We started to pass by the floating market. It was a small one and I was disappointed since it’s definitely not what I’ve been seeing on TV. I was expecting smaller boats with a lot of fruits and vegetables that would be great to take pictures of (it’s the reason why I wanted to see a floating market). Anyway, what we saw were these, more or less:
Benny told us that some of the floating market owners don’t have homes on land and just live in their boats. The first picture above is a sample of that. Another interesting tidbit was that they also had their version of sari-sari stores at sea. He didn’t phrase is that way–as I’m pretty sure he doesn’t consciously know what sari-sari store means–but told us that since the people selling on the sea are at sea for a good part of the day, they also had a convenience store of sorts at sea. The little boat with the cooler full of soda in the second picture is their on-sea convenience store.
More shots of the brown waters and boats.
So after seeing the floating market, we then headed to visit a family business of bee-farming (still via boat). The place sold products made from honey–such as jelly, tea, as well as other odds and ends.
This was on a screen that you could hold if you wanted to. Nobody in my tour group was brave enough to hold this.
They served honey tea (it was really good) and a plate of snacks which included banana chips, peanut brittle, something made from coconut all of which tasted so-so. They sold a lot of souvenirs around the place like these painted bamboo bookmarks (which are also available in the Ben Tanh market for 5,000 VND).
I do not know what this is. PLEASE EXPLAIN THIS TO ME. Is it decorative? Do you eat it? Do you drink it?
Next, we rode the boat to go across the river and visited a family business centered on coconut.
They showed us how they made coconut candy and rice wine. We tasted some wine. Benny told us that it was around 30-40% alcohol and that it was a lot stronger than what is sold in the city since they dilute the ones in the city. One shot of the rice wine didn’t do anything to me though, except for the hot sensation as it went down. As with the other place, there were also a lot of souvenirs you could buy in that place. After this, we went back to the boat and rode for some twenty-thirty minutes before we reached a bridge.
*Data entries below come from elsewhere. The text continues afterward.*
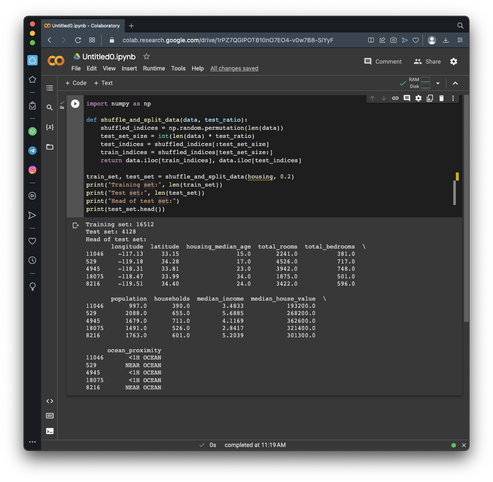Open the code snippets panel icon
This screenshot has width=493, height=482.
50,401
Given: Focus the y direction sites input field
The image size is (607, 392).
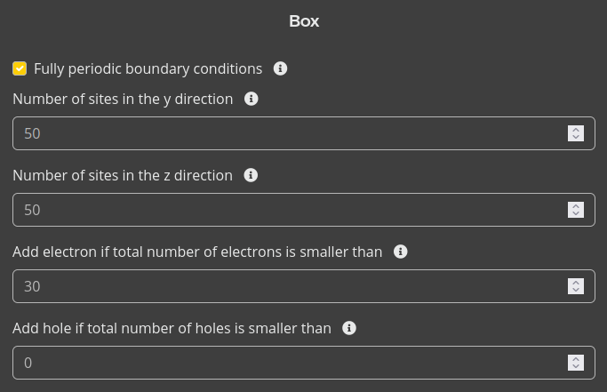Looking at the screenshot, I should click(x=284, y=133).
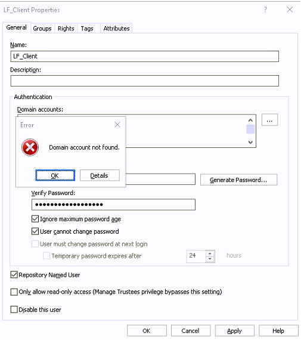Open the Attributes tab
Image resolution: width=301 pixels, height=340 pixels.
pos(116,29)

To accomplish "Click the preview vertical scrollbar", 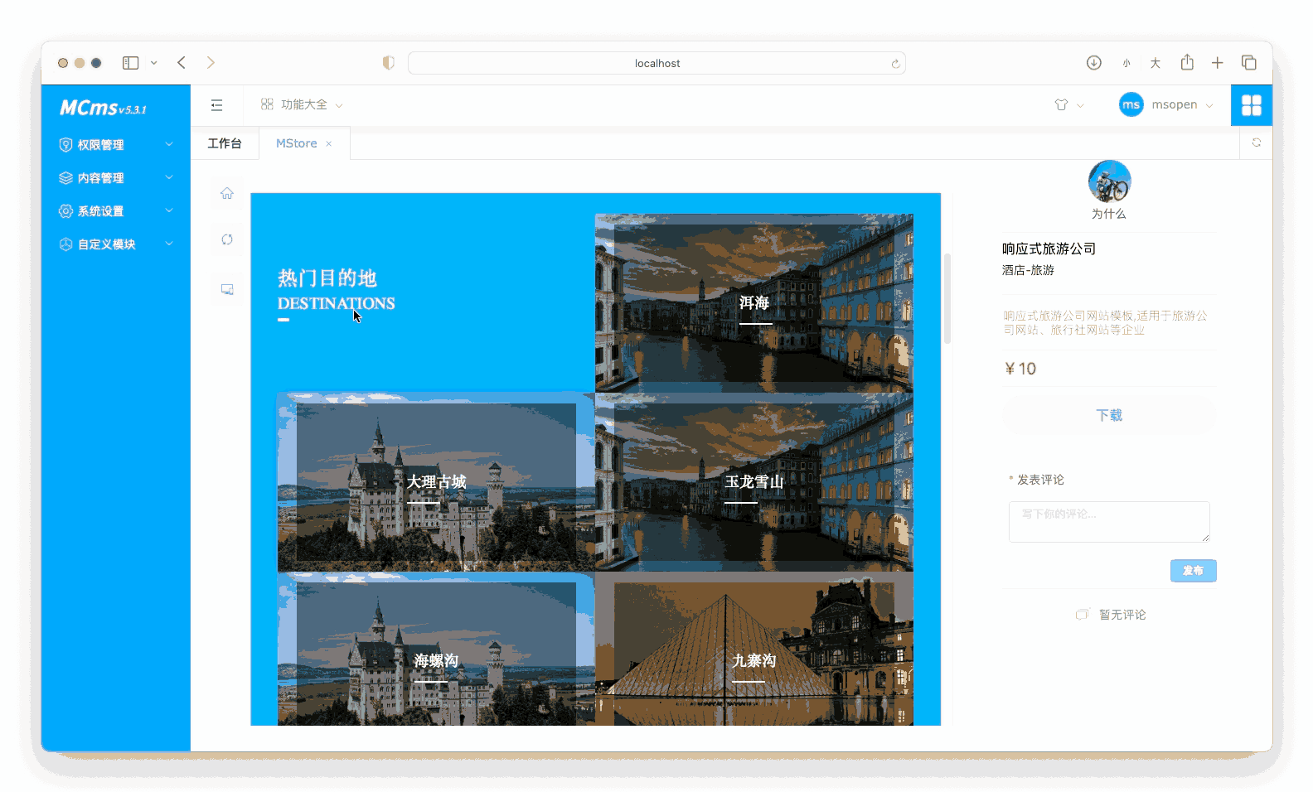I will coord(947,298).
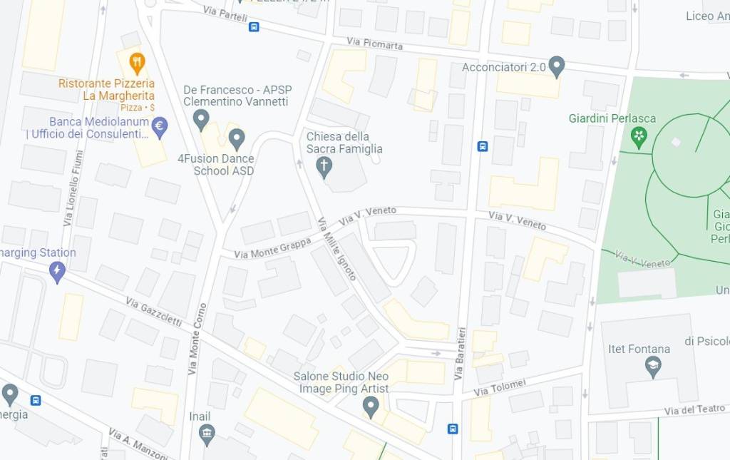The height and width of the screenshot is (460, 730).
Task: Click the Via Monte Grappa street label
Action: [273, 249]
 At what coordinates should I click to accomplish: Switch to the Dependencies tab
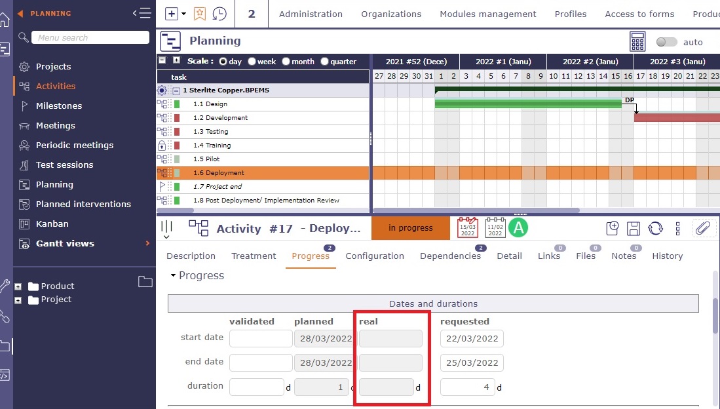click(x=450, y=256)
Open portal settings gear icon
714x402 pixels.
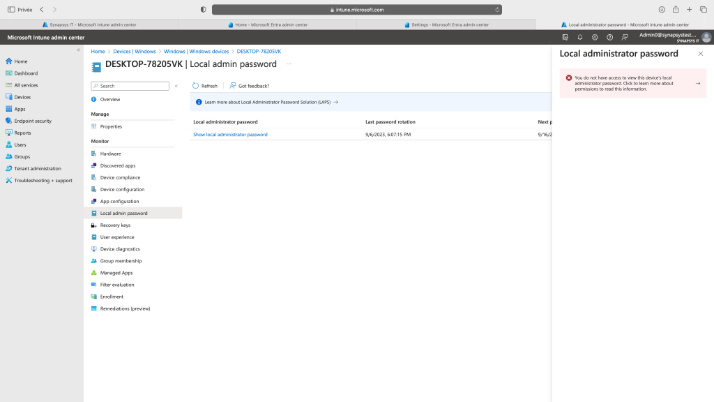595,37
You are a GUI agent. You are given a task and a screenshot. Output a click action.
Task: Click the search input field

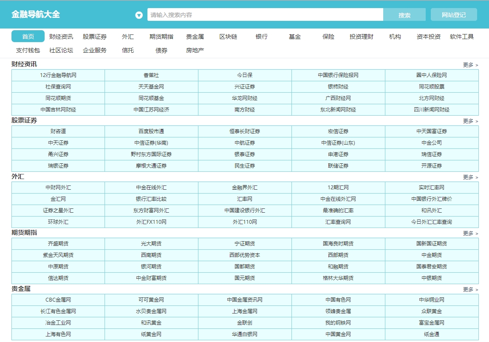tap(265, 15)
Here, we traded our boat for a small four passenger rowboat. My friend and I got in the first one. I was so excited, haha! I was like, YAY GENUINE UNIQUE CULTURAL EXPERIENCE!!!
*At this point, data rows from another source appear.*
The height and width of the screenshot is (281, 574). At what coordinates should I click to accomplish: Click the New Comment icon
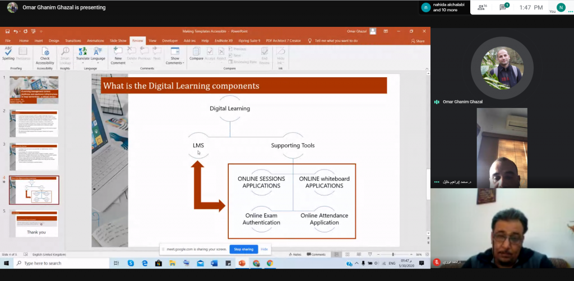coord(118,55)
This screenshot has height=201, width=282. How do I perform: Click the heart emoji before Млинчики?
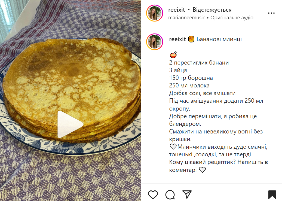point(173,147)
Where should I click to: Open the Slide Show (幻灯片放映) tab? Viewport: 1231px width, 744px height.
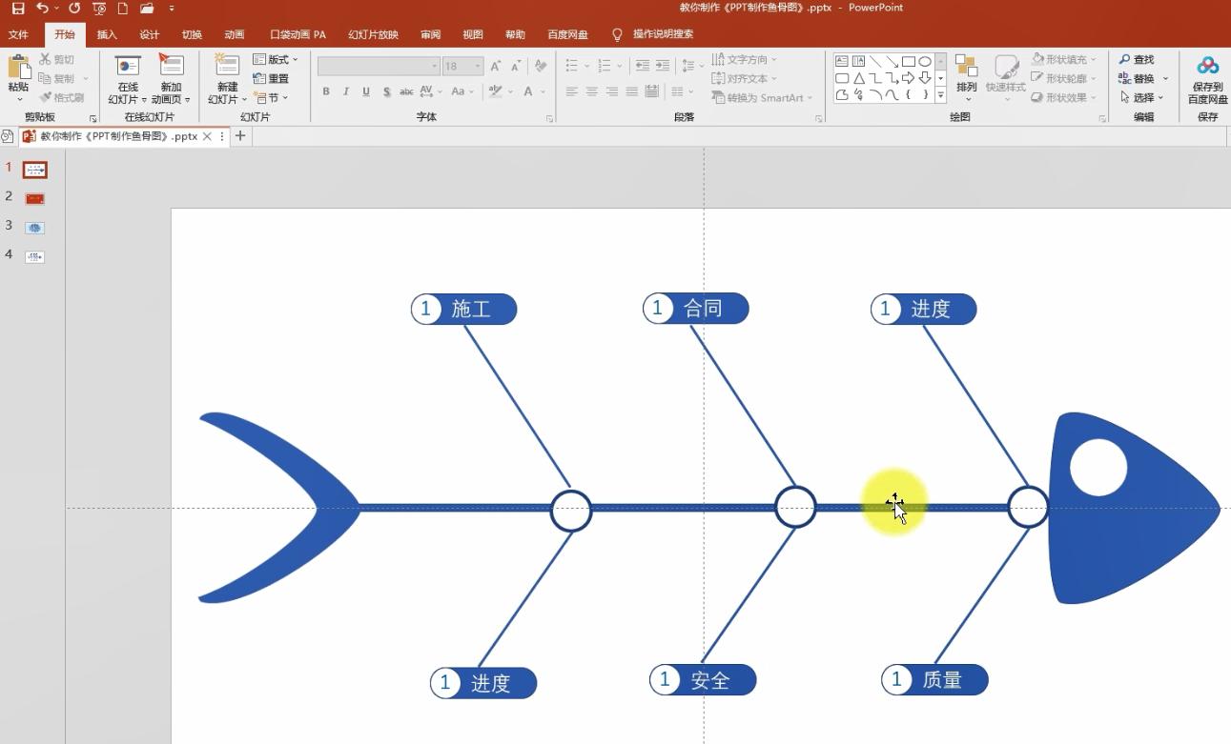[x=373, y=35]
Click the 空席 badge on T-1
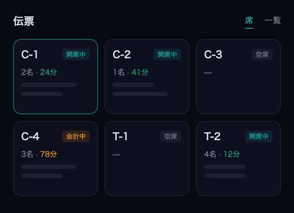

It shook a lot and each person has to sit on one rung and face in one direction to keep the boat steady.
Sorry for the snapshot, I wasn’t able to meter on her face since we were seated with our backs facing her and if we moved to much the boat rocked. The ride took about thirty minutes.
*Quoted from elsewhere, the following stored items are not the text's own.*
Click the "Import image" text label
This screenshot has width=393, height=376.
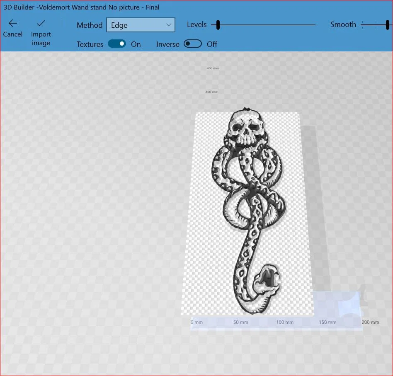41,39
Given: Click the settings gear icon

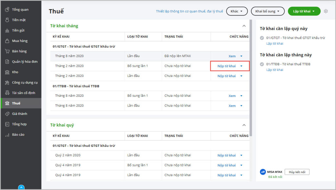Looking at the screenshot, I should point(326,11).
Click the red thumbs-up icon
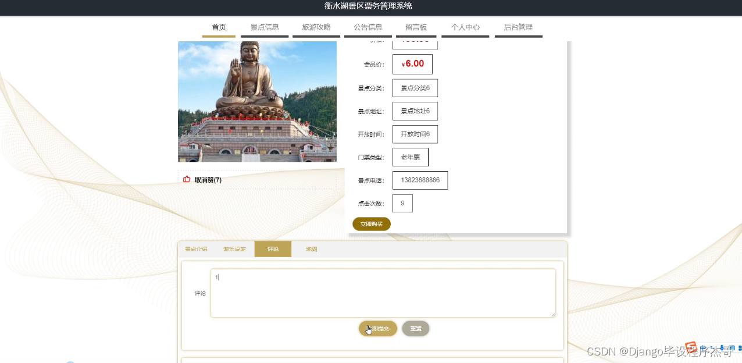 (187, 179)
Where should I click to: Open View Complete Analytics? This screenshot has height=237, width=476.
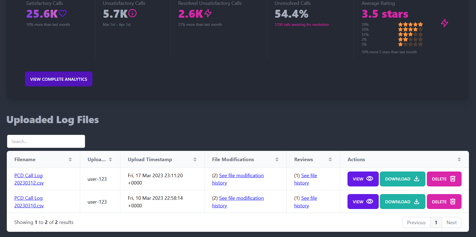point(59,79)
We went into a canal our tour boat wouldn’t have been able to fit through. We passed a lot of greenery and some residential areas. The rower for our boat didn’t speak English but she was friendly, smiling when the camera was directed at her and holding a conversation with the Vietnamese girl who was on the boat with us. Our tour guide told us that these people are paid 20,000 VND (a little less than 1USD) and we didn’t have to pay anymore since it was included in our tour package. I still gave her a tip though, because she rowed four people a pretty long way and it was so sunny and why are they only payed 20,000 VND?! That’s a lot of manual labor. We rowed to our next destination for lunch.
Part 2 tomorrow, cheers!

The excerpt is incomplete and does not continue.